Clickbait: Distant superintelligences may be able to hack your local AI, if your local AI's utility function depends on its most probable environment.
Summary: A distant superintelligence can change 'the most likely environment' for your AI by simulating many copies of AIs similar to your AI, such that your local AI does not expect to be able to distinguish itself from those AIs. This means that, e.g., if there is any reference in your AI's framework to the Causes of sense data - like, programmers being the cause of sensed keystrokes - a distant superintelligence can try to hack that reference. This would place us in an security context versus a superintelligence, and should be avoided if at all possible.
Some proposals for AI preference frameworks involve references to the AI's environment and not just the AI's immediate sense events. For example, a DWIM preference framework would putatively have the AI identify 'programmers' in the environment, model those programmers, and care about what its model of the programmers 'really wanted the AI to do'.
This potentially opens our AIs to a remote root attack by a distant superintelligence. A distant superintelligence has the power to simulate lots of copies of our AI, or lots of AIs such that our AI doesn't think it can introspectively distinguish itself from those AIs. Then it can force the 'most likely' explanation of the AI's apparent sensory experiences to be that the AI is in such a simulation. Then the superintelligence can change arbitrary features of the most likely facts about the environment.
This problem was observed by Paul Christiano and was named Christiano's Hack for short.
Christiano's Hack depends on the local AI trying to model distant superintelligences. The actual proximal harm is done by the local AI's model of distant superintelligences, rather than by the superintelligences themselves. However, a distant superintelligence that uses a decision theory may model its actual actions as correlated to the local AI's model of its actions. Thus, a local AI that models a distant superintelligence that uses a logical decision theory may model that distant superintelligence as behaving as though it could control the AI's model of its actions via its actions.
Christiano's Hack would be worthwhile, from the perspective of a distant superintelligence, if it could gain control of the whole future light cone of 'naturally arising' AIs like ours, in exchange for expending some much smaller amount of resource (small compared to our whole future light cone) in order to simulate lots of AIs such that our AI couldn't distinguish itself from it in expectation.

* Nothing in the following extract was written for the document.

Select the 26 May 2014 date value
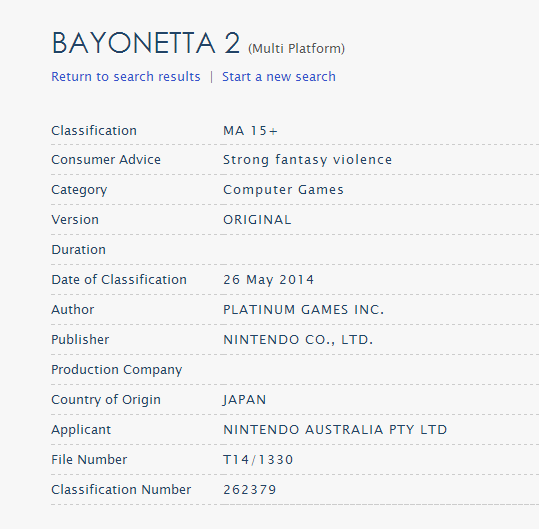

For any AI short of a full-scale autonomous Sovereign, we should probably try to get our AI to not think about distant superintelligences, at all, since this creates a host of adversarial security problems of which Christiano's Hack is only one.
We might also think twice about DWIM architectures that seem to permit catastrophe purely via the AI's beliefs about the environment, without any check that goes through a direct sense event of the AI (which distant superintelligences cannot control locally, since we can directly hit the sense switch).